Prof. Fall
Michel est employé à la Sécu, où il archive des papiers toute la journée. Rien de compliqué ni de trop prise de tête pour ce diplômé en histoire, qui semble s’être résolu à n’avoir aucune ambition. Son boulot rébarbatif, son collègue graveleux, ses soirées mornes devant la télé et Internet, il les supporte, voilà tout. Le truc qui le chiffonne, qui l’obsède même, c’est cet immeuble du quartier de la Part-Dieu à Lyon, devant lequel il passe quotidiennement. Une barre immense, toute en béton, de laquelle il s’attend à chaque instant à voir tomber une femme, qui s’écraserait au sol devant lui. Ces visions persistent, à faire tanguer son esprit. Et elles prennent corps dans des rêves et des visions dès lors qu’il croise la route d’un malfrat, qui justement se défenestrera de cet immeuble quelques heures après leur rencontre fortuite. Dès lors, Michel tombe dans la paranoïa et enquête sur un trafic de diamants et d’êtres humains entre Lyon et l’Afrique, en avalant un dangereux cocktail d’alcool et de médicaments…

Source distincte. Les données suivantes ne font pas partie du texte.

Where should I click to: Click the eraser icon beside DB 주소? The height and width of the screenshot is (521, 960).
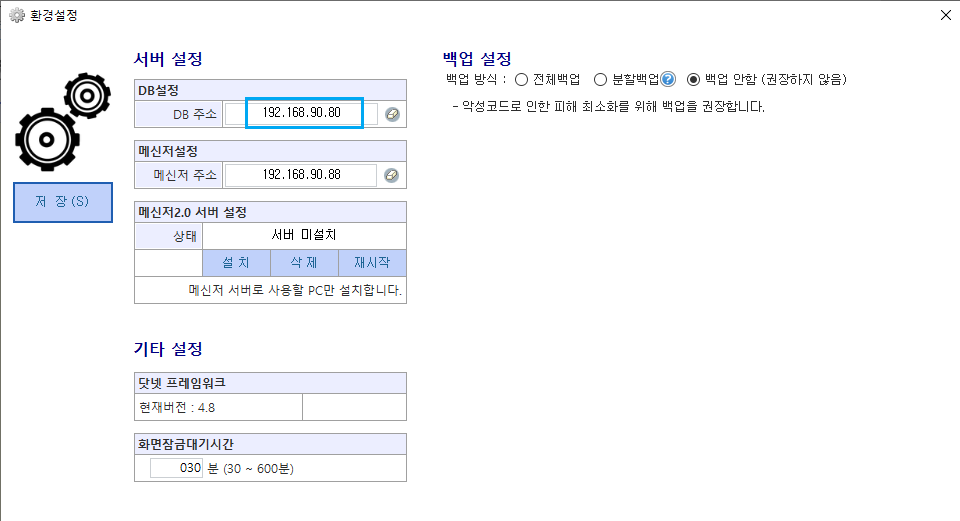[x=392, y=114]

Ivan Brun n’avait pas publié de longue BD depuis le mémorable et dérangeant War Songs. Le revoilà dans l’adaptation d’un roman underground qui sied parfaitement à son style noir et son regard lucide et acide sur le monde mondialisé. Car en collant aux basques de son antihéros – type falot et renfermé, à tendance dépressive et potentiellement schizophrène –, il décrit aussi bien la misère affective d’un vieux garçon, la trajectoire de SDF squattant sur les rives de la Saône, celle des prostituées africaines oeuvrant non loin à l’arrière de leur camionnette, et plus largement les guerres civiles africaines et la filière des diamants du sang. Tout en conservant une trame de polar paranoïaque vertigineux, où la frontière entre la réalité et les hallucinations de Michel se fait de plus en plus mince à mesure que se déploie l’album. Un livre long et éprouvant, comme un interminable cauchemar à demi-éveillé, dans lequel Ivan Brun démontre un talent rare de mise en scène, avec un trait brut et une bichromie brune, jouant sur des images choc sans tomber dans le voyeurisme gratuit. Encore une belle réussite des éditions Tanibis, qui sortent là un des livres les plus forts et troublants de leur catalogue.